I’m a little fuzzy on CV still. How versatile is a gate signal? I know you typically use these to trigger ASDR envelopes but can it be used for anything else? Can it be used as CV trigger to turn buttons on/off? How is a Gate In different from just a CV in? Can you send gate signals through the regular CV inputs?
In VCV Rack, a gate is a voltage rise to 10V, held for a period of time, then a fall in voltage. Some modules (virtual and hardware) have a different threshold level, but in VCV Rack it is recommended to be 10V (see linked docs).
A trigger is a rise quickly followed by a fall.
Both can be represented in CV, but keep in mind the voltage at the top of the voltage rise and voltage offset.
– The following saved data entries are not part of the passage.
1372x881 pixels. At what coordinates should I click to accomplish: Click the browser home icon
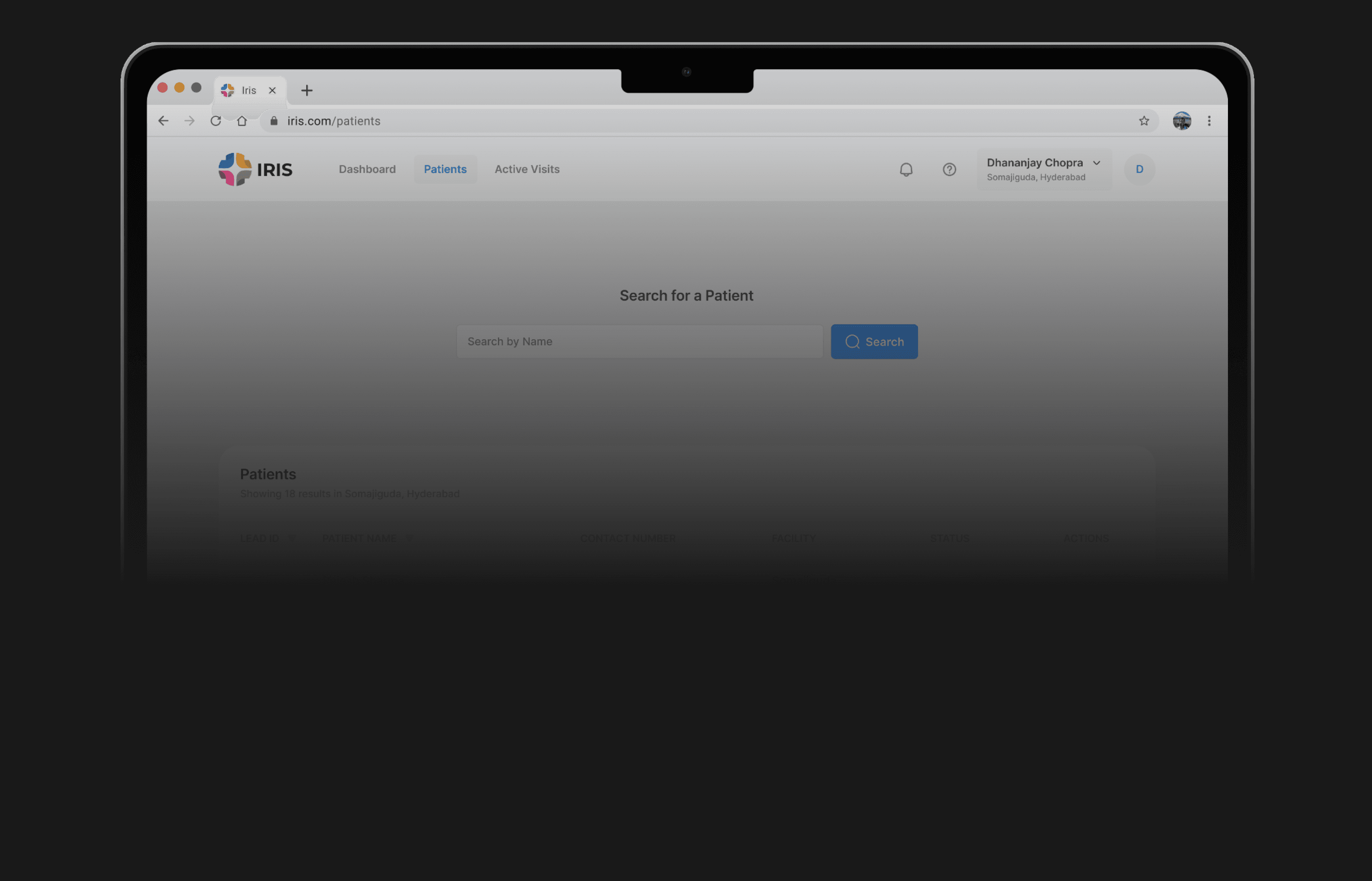(242, 121)
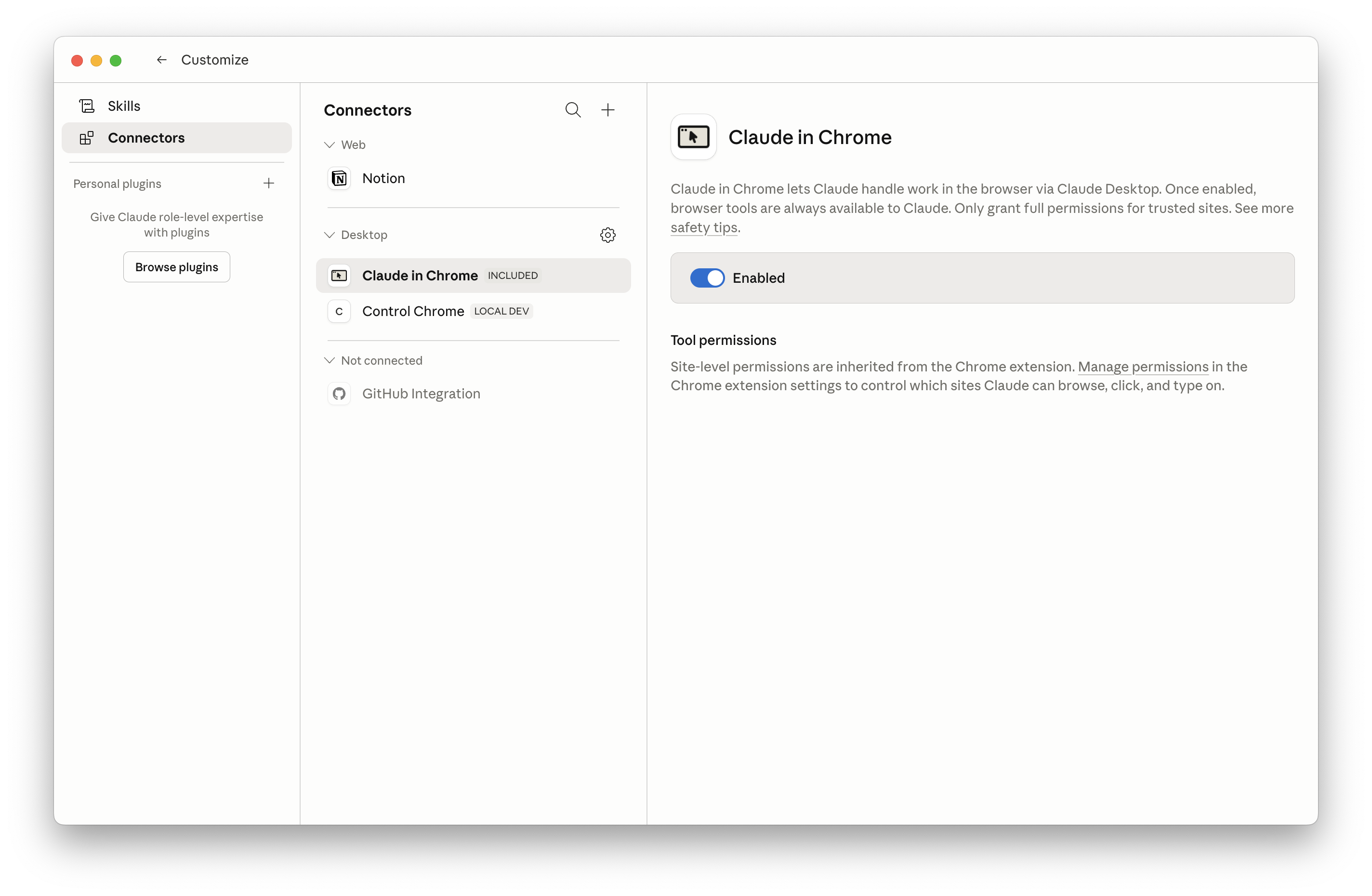Collapse the Web connectors section
The image size is (1372, 896).
click(x=329, y=145)
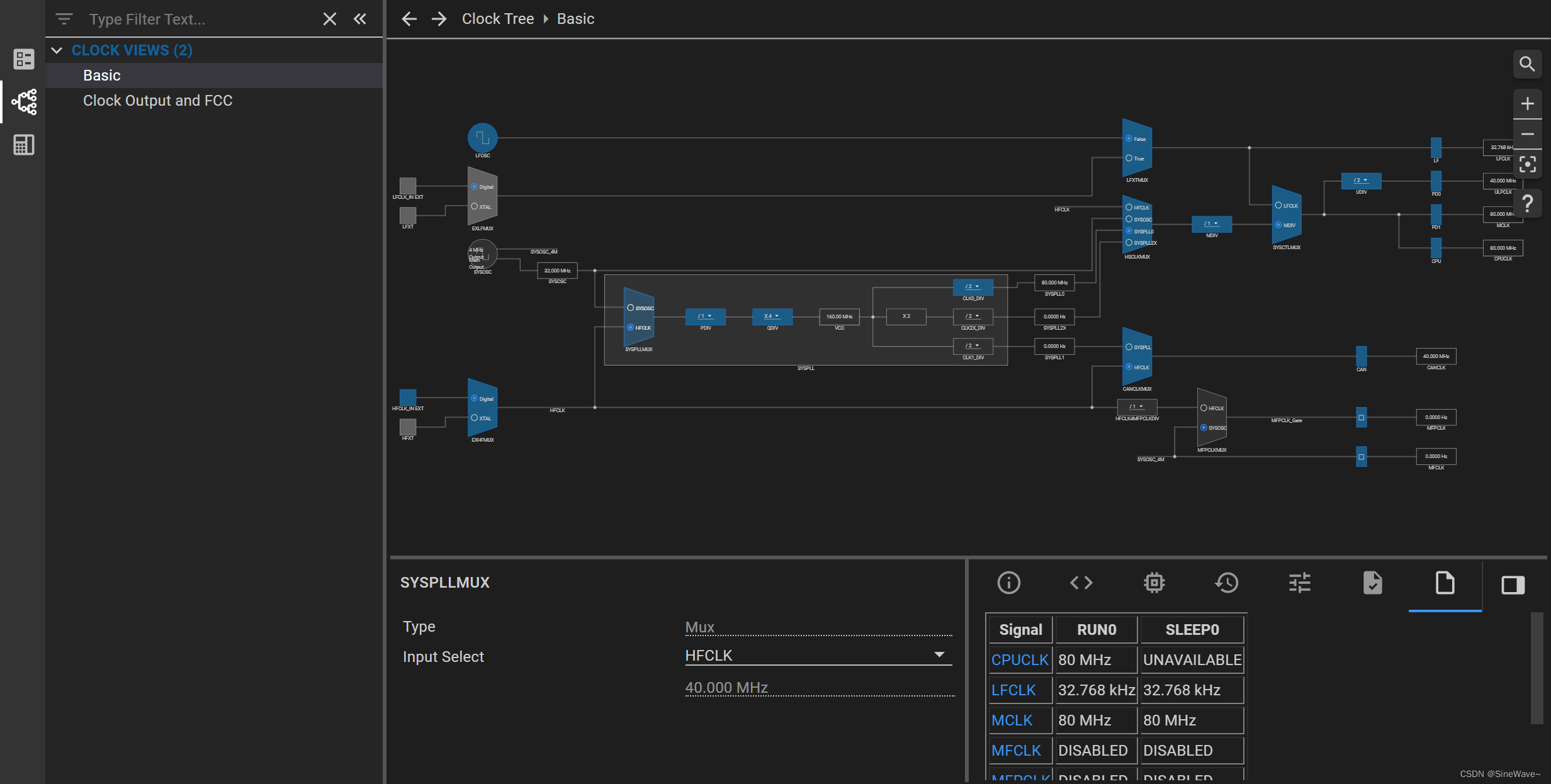
Task: Open the UDIV divider dropdown
Action: [1361, 181]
Adding to this, Dan noted the other month on the topic " danngreen
The gate jacks can only see “high” or “low” while the audio jacks can see any voltage between -10V and +10V.
You can use the audio jacks for gates if you want. But you can’t use the gate jacks for audio (unless it happens to be square waves!)
The gate inputs can also be used as clock inputs from external legacy products that produce clocks, like hardware sequencers and such.
I use them for clock/reset input.
I love putting sample and hold through them to get some nice random gates for sequencing!!
Are you familiar with DC coupling? It too is an important concept especially if you are integrating with external gear.
Just read up on DC coupling and now trying to figure out what the takeaway is in regard to the Gate Ins. So Gate Ins are DC I assume? And they could take most control CV signals but aren’t meant for audio frequencies (AC)?
As a rule of thumb, the six CV/Audio inputs can accept any signal in modular range. The two Gate inputs are meant only for CV, not audio, and you can think of them as binary — they only register two states, on or off (more precisely, high voltage or no voltage). That makes them useful for things like clocks, gates, and triggers, which have lots of different functions in a modular environment (including triggering envelopes but also syncing a delay to a clock, or using a VCA as a mute, or determining the output of a switch), but not for, say, a sine-wave LFO.
If you want to bend the rules a little bit, try a pulse wave LFO, or even a square wave audio signal. Or try anything you like (as long as it’s between -10 and +10 volts)! But be aware that you might not get the results you’re expecting unless you’re sending in a gate or trigger high/low type signal.
Ah nice. Okay, my main thing currently is that I was hoping I could eek out another 2 inputs by using these as CV trigger receivers so that totally answers my question!
Yes, that’s the kind of thing they’re meant for!
i just thought I’d throw that out there for the curious. Some hardware will trigger on a simple non-0 volt. So in hardware I have been able to use an audio module that is sending volts along with the audio, attenuate it down to create a threshold which results in trigs that follow spikes the music. After I posted, I read that gates in VCV are 10V. I myself may try to attenuate up my Quadnic (DC coupled) into the MM trigs to see what might come of it.
we should be a bit careful here, inputs and outputs are not the same! (by design)
within a vcv module, you’ll output 10v for a gate / trig.
but typically, for gate/trig input you will use a much lower threshold ( circle 1-2v)
in eurorack hardware there is no standard,
on output, they’ll likely use highest voltage they can , so might be 10/12v or as low as 5.
however, likewise, the input threshold will be much lower.
e.g. mutable used 0.7v, but many use quite a bit higher.
as for MM, we could check with dann what threshold is used on the digital input, or test by experimentation.
but once its gets into the ‘vcv side’, it’ll just be digital, so will be no doubt be output as 10v to internal modules.